I'm not sure what I was expecting when I picked it up -- but I quite liked this thoughtful, sad but ultimately uplifting book. Besides an enduring affection for JFK Jr. ; ) I felt a bond with her in other respects. Like me, Christina turned 50 within the last year (she'll be 51 soon), and has experienced grief and trauma (beyond the loss of JFK Jr., she's also a breast cancer survivor) and, like me, she has no children (although she has had men in her life since JFK Jr., she has never married). Fat paycheques totally aside, I understand why she might want to revisit & reflect on pivotal events and people from the past at this point in her life.
*** *** ***
If you like this book, I can also recommend another beautifully written memoir about love and loss, involving many of the same people, but written from a slightly different angle: What Remains: A Memoir of Fate, Friendship & Love, by Carole Radziwill.

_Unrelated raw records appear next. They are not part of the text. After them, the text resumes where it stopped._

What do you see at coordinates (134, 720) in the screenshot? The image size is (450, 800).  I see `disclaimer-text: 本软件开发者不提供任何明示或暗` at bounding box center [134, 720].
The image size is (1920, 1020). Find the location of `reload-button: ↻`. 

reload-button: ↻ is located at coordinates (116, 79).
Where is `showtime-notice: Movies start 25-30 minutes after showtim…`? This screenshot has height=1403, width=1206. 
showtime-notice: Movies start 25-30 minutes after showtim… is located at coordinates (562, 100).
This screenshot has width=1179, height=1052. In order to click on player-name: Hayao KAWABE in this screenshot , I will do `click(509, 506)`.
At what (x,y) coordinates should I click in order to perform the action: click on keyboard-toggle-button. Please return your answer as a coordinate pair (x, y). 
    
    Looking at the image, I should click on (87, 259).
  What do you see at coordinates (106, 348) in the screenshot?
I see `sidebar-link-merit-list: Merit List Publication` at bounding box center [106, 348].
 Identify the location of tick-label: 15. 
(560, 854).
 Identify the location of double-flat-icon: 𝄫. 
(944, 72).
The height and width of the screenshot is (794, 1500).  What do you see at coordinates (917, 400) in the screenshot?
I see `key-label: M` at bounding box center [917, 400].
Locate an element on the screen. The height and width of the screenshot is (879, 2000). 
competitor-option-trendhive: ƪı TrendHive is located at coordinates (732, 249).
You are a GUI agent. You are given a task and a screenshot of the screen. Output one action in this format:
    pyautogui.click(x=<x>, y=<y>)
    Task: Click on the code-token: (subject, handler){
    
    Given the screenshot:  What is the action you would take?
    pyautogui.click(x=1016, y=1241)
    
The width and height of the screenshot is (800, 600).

The story reads like a fairy tale -- at least, up to a point. While JFK Jr. was sometimes called "America's Prince," his cousin, Anthony Radziwill (son of Jacqueline Kennedy Onassis's younger sister, Lee) really WAS a prince -- a Polish prince on his father's side of the family. Carole, from a working-class family, was a producer with ABC News when she met and married him. Anthony had already survived a bout with cancer before she met him and, because of that, she knew they would not have children together. Sadly, the cancer returned, and soon she would not have her husband either.
In July 1999, John was already writing a eulogy he planned to deliver at Anthony's funeral, which everyone knew was imminent. But instead, Carole & Anthony wound up dealing with the shocking, sudden loss of John and his wife Carolyn, whom Carole had come to consider her best friend. Anthony died just a few weeks later.
I read this book when it first came out, five or six years ago, and I still think of it often. Even if you're not interested in the Kennedys, it's a beautifully written account of how we deal with life's unexpected twists and turns -- both good and bad.